Pourquoi depuis quinze ans l’offre jeune public est-elle aussi foisonnante ? Nouvelle génération de plumes et de talents ? Crise économique poussant vers des formes moins dispendieuses ? Réel engouement du public ? Pédagogie payante des lieux de diffusion ?
Impossible d’apporter une réponse unique. Je pense que le jeune public est enfin sorti du ghetto. De plus en plus d’artistes effectuent d’incessants allers-retours entre jeune public et grand public, d’autres migrent de l’un à l’autre. Enfin, le jeune public est pris au sérieux. Pour paraphraser Olivier Letellier, qui va prendre la direction des Tréteaux de France, centre dramatique national, « c’est le tout public qui est excluant contrairement au jeune public, plus audacieux dans ses approches et ouvert à tout le monde ». L’évolution est notable dans la création. Tout a changé, le regard des artistes, des pros et du public.
Dorénavant, le jeune public n’est plus un sous-genre méconnu. Les artistes jeune public sont considérés comme de vrais artistes.
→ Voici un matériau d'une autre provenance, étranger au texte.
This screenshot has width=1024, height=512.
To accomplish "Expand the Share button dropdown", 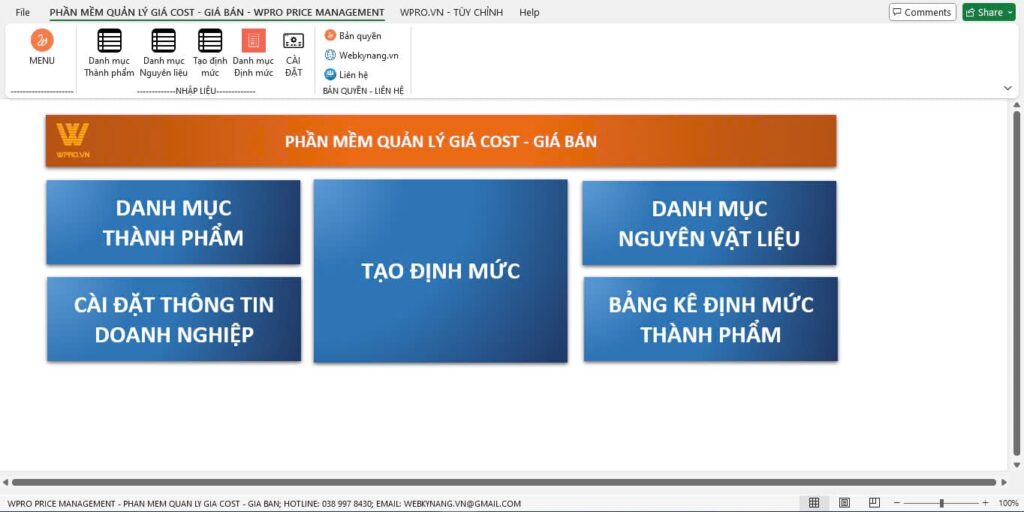I will (x=1010, y=12).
Dernier point, et non des moindres, l’aspect financier. Les petites formes jeune public coûtent plus cher car elles rapportent moins. Elles ont des budgets conséquents, des temps longs de fabrication. L’argument économique est battu en brèche et l’ambition se loge souvent ailleurs qu’on ne le croit…
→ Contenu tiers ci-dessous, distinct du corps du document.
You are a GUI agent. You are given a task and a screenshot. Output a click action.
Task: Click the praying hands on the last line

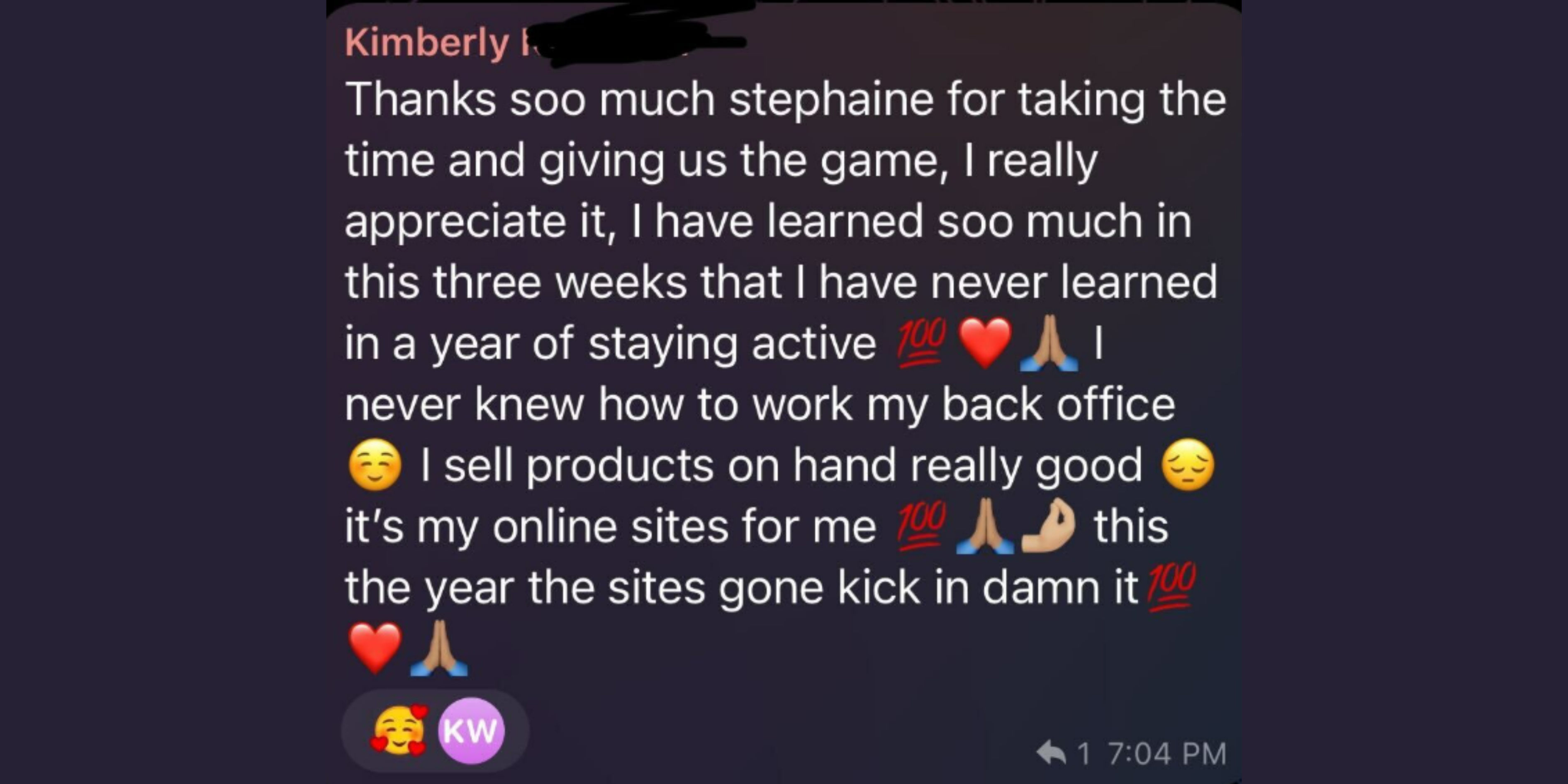pyautogui.click(x=439, y=648)
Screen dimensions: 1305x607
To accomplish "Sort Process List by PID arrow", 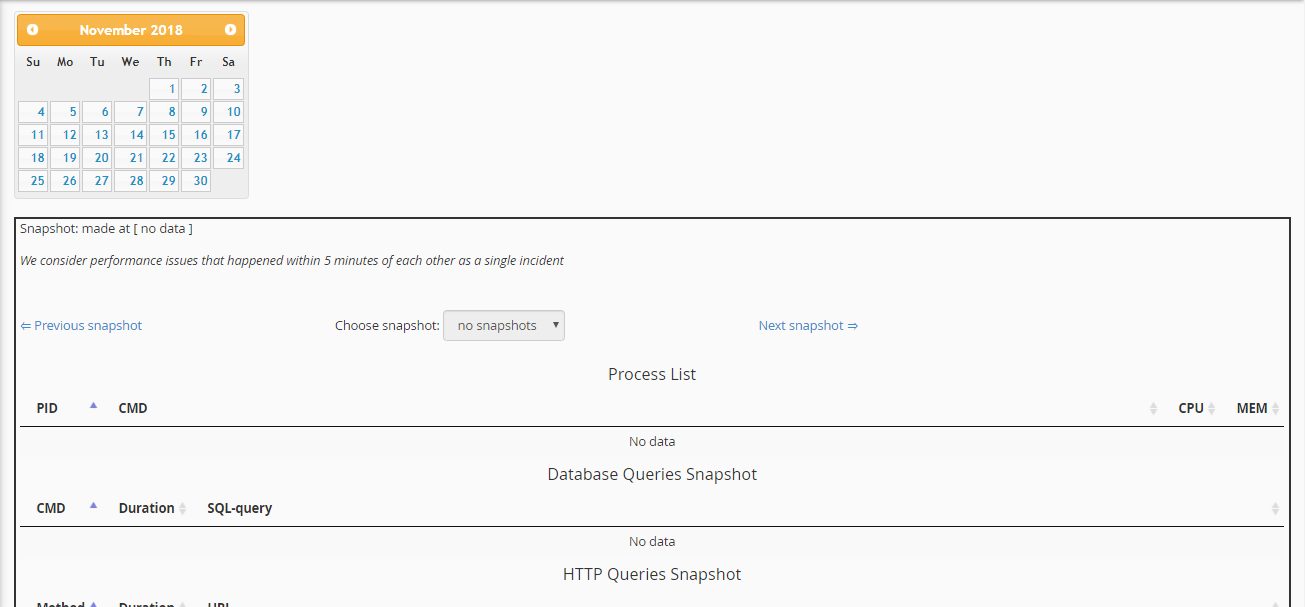I will (x=93, y=406).
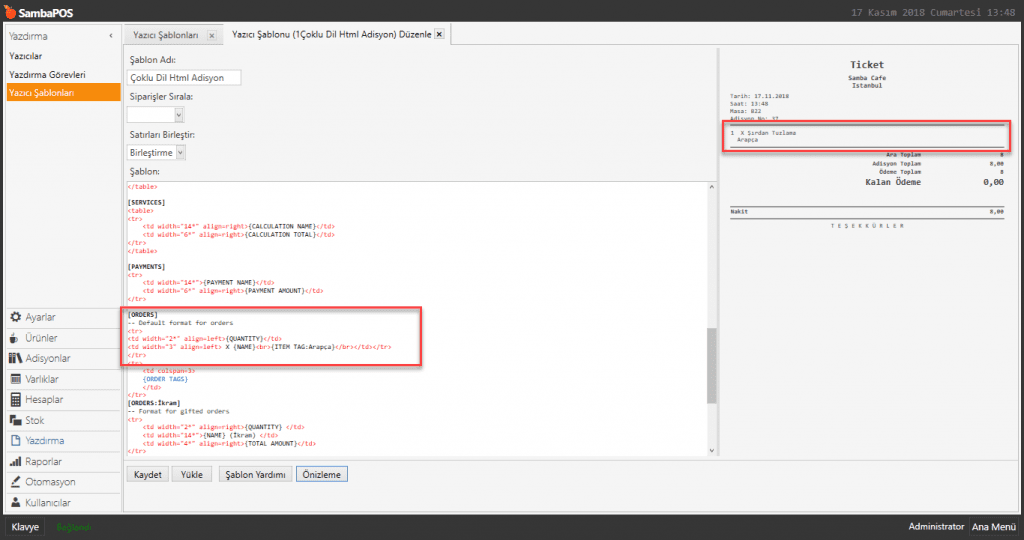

« Jeunesse et résonance ou le plaisir partagé », tel était le projet défendu avant votre nomination en octobre 2019 à la direction du Théâtre d’Angoulême.
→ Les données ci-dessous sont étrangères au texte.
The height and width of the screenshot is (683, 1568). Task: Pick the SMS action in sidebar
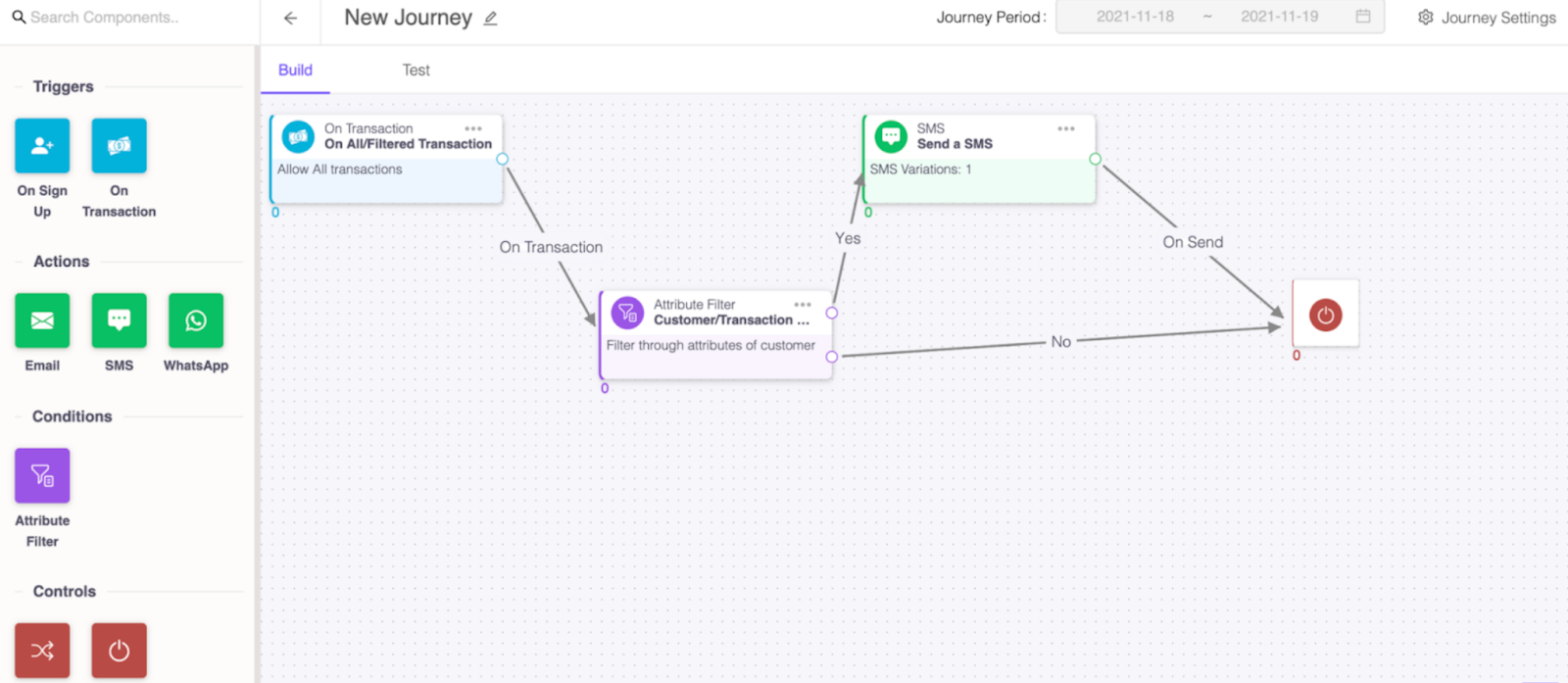pos(119,320)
La question de la résonance, c’est celle avec un territoire précis, avec un type de population, avec la création, mais aussi avec le passé. Je veux ouvrir les portes de ce théâtre à tous les publics, présenter des esthétiques diverses sur nos plateaux. Tous ces volets s’inscrivaient dans une nécessité. Non celle d’une révolution à marche forcée, mais d’une
évolution à pas doux. Entre transition et tranquillité. La jeunesse est le fil conducteur de mes envies, y compris de jeunes artistes au plateau.

Que ne faut-il absolument PAS rater ?
Je déteste distinguer les artistes, toutefois, une chose à laquelle je tiens particulièrement cette année, c’est In-Two, présenté dans l’espace public [devant le conservatoire de GrandAngoulême, place Henri-Dunant, NDLR]. 3 boîtes de transport abritant un comédien ou une comédienne. Deux lumières : rouge et verte. Un spectateur ou une spectatrice pénètre la boîte. Une cloison permet simplement d’apercevoir un œil, une main, une bouche. Alors, le comédien ou la comédienne choisit une histoire et chaque histoire est conçue tel un secret raconté en 5 ou 8 minutes. C’est magique et intime, réalité et fiction se mêlent sur le ton de la confidence car, avant de partir, on se doit, à son tour, de dire un secret. J’espère avoir 2 à 3 propositions en plein air l’an prochain pour que la fête soit aussi belle hors les murs.

La Tête dans les nuages,
du mercredi 2 au samedi 12 mars, Angoulême (16).